┌──
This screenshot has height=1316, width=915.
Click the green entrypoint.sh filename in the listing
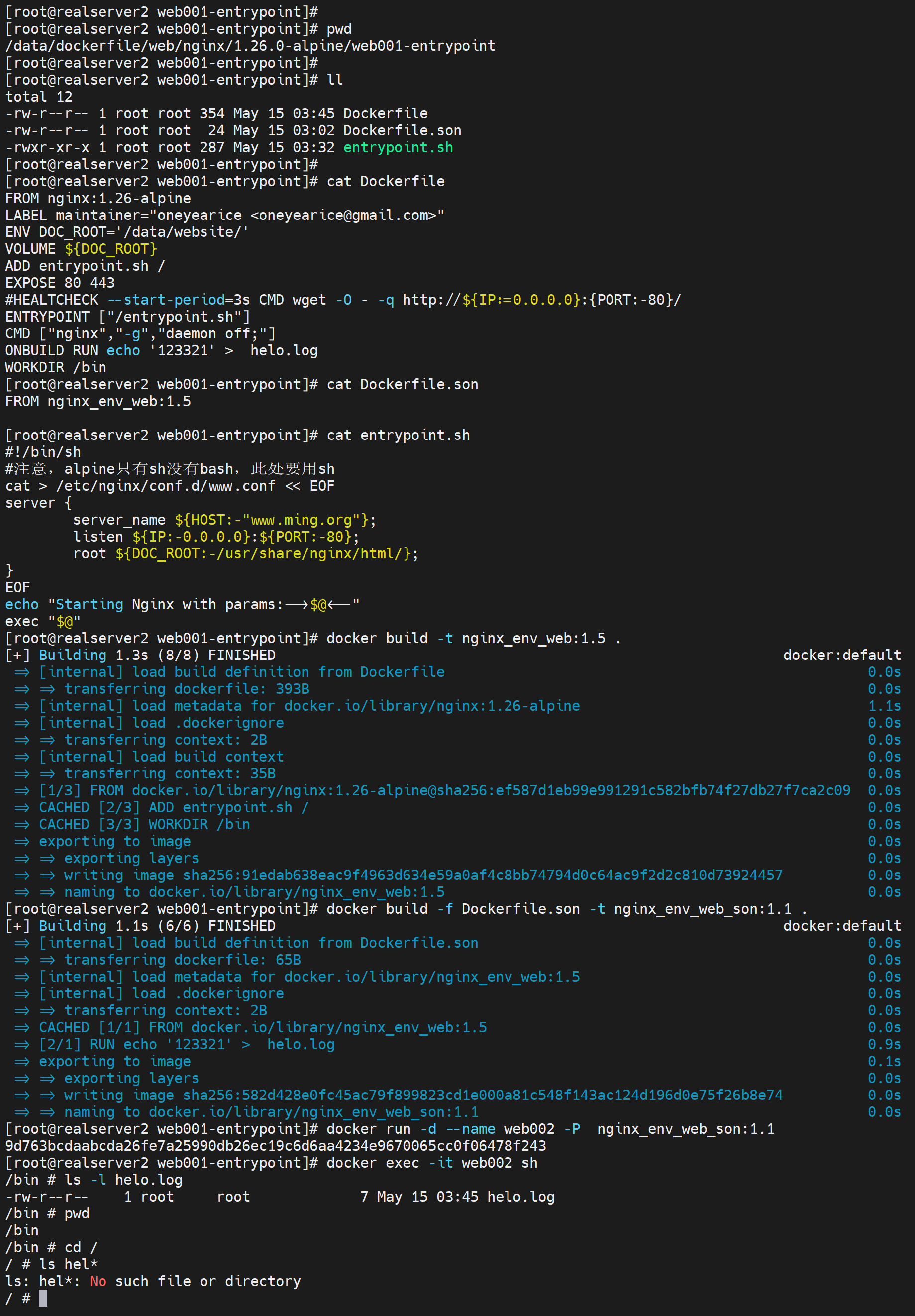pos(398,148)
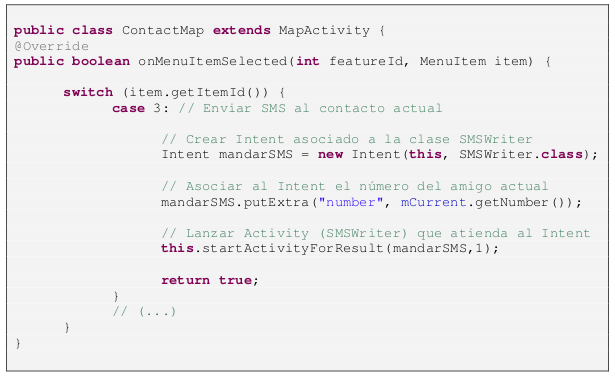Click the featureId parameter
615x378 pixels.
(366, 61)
└──
→ **What the task asks**: In the transcription, every picture is to be excluded and the records above given again exactly.

→ **Answer box**:
This screenshot has height=1316, width=915.
Click the green entrypoint.sh filename in the listing
pos(398,148)
Click the featureId parameter
615x378 pixels.
(366, 61)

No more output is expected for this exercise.